I recently watched the documentary CodeGirl. In it, one young female coder astutely observes that it is “difficult to be something that you cannot see”.
Even with the growing emphasis on STEM in classrooms across the world, women and girls are still finding it difficult to access the male-dominated tech industry. The lack of visible role models has seemingly served to discourage many from pursuing such a career or exploring their own interests within the field.
As Megan Smith observes in her Huffington Post essay on the subject:
In the Steve Jobs movie, we barely meet Joanna Hoffman and we don’t meet Susan Kare, both were a core part of the original Macintosh product development team. Their contributions literally changed the face of the Mac and our industry. In the Turing films, we don’t meet the many mathematical women who made up half of the code-breakers at Bletchley Park during WWII.
There are, of course, a great many examples (historic and current) of women and minorities doing exciting and groundbreaking work in technology. However, these stories, if told at all, are not well known.

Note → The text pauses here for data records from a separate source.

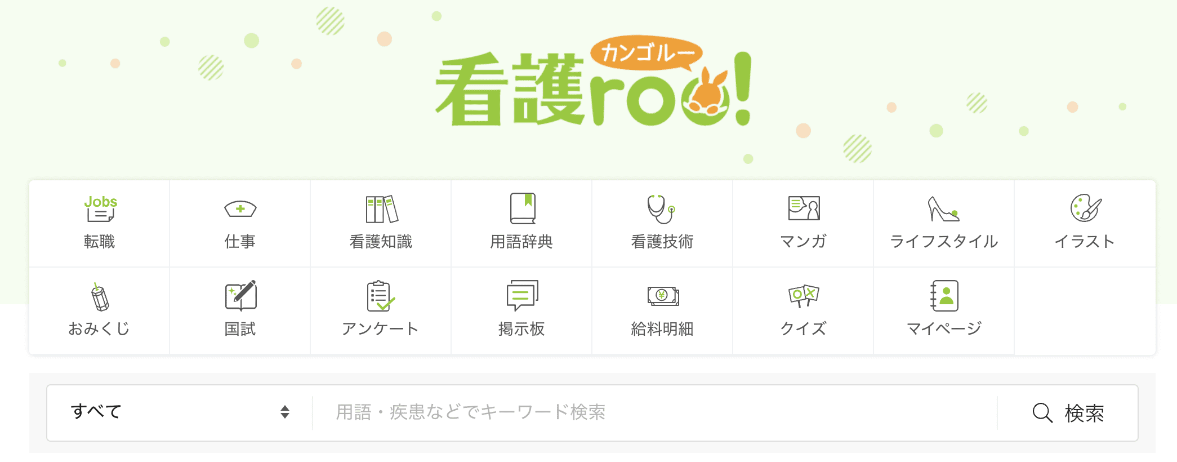Focus the keyword search input field
This screenshot has height=462, width=1177.
click(654, 412)
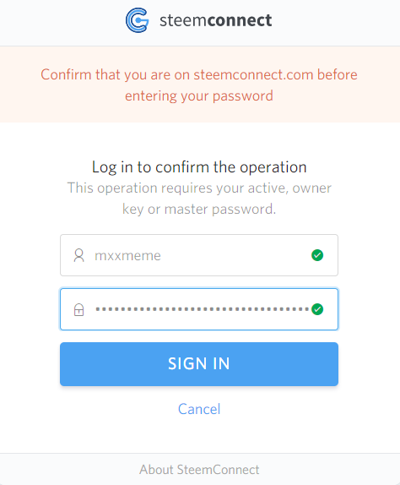Focus the username field containing mxxmeme
The height and width of the screenshot is (485, 400).
pos(199,255)
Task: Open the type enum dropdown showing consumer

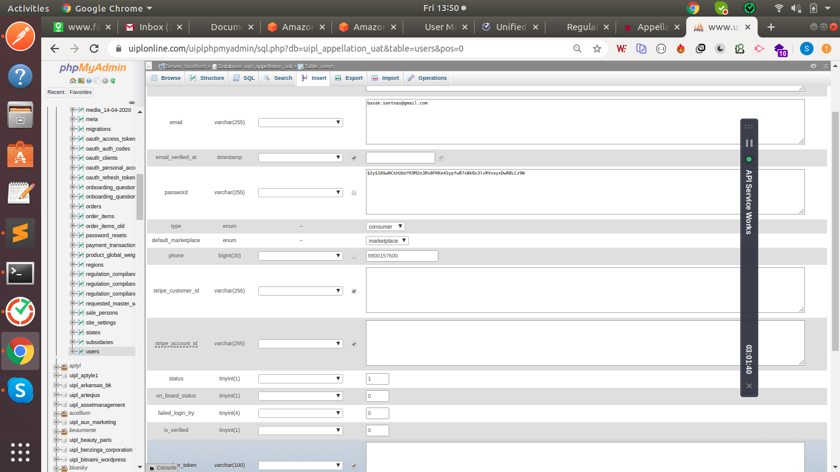Action: 386,227
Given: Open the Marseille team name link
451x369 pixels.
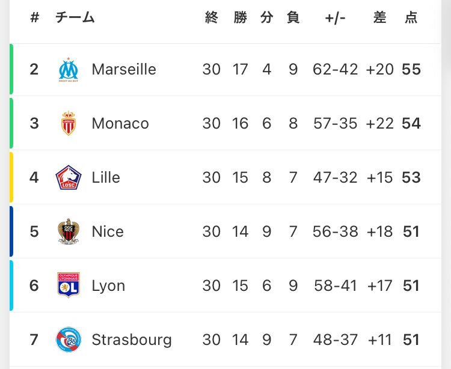Looking at the screenshot, I should click(124, 69).
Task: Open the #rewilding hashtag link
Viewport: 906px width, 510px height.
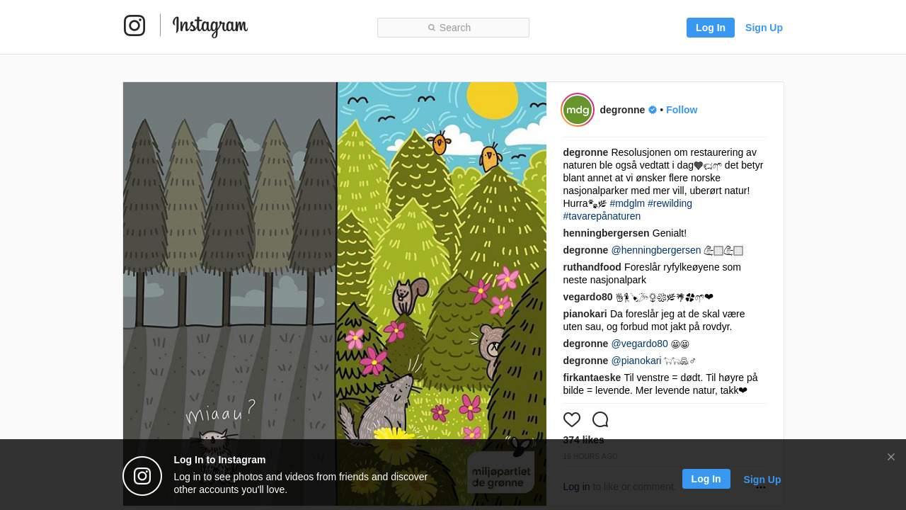Action: (x=670, y=203)
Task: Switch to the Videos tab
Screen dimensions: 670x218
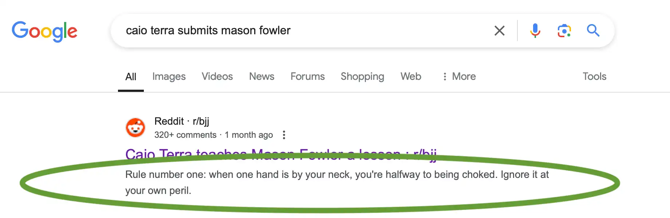Action: tap(217, 77)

One such story that is soon to be told in cinemas across the world, is that of three African-American women who, whilst working as engineers at NASA, calculated the flight trajectories for Project Mercury and the 1969 Apollo 11. In a film aptly named ‘Hidden Figures’ the historic role played by Katherine Johnson and her colleagues, Dorothy Vaughan and Mary Jackson, will finally be revealed.
My own research into these figures led me to a biography of Katherine Johnson by the National Visionary Leadership Project. The biography describes how, when she first came to work for NASA, Katherine had been assigned to a pool of women, whom she herself described as ‘computers who wore skirts’:
Then one day, Katherine (and a colleague) were temporarily assigned to help the all-male flight research team. .. and “they forgot to return me to the pool.” While the racial and gender barriers were always there, Katherine says she ignored them. [she] was assertive, asking to be included in editorial meetings (where no women had gone before.) She simply told people she had done the work and that she belonged.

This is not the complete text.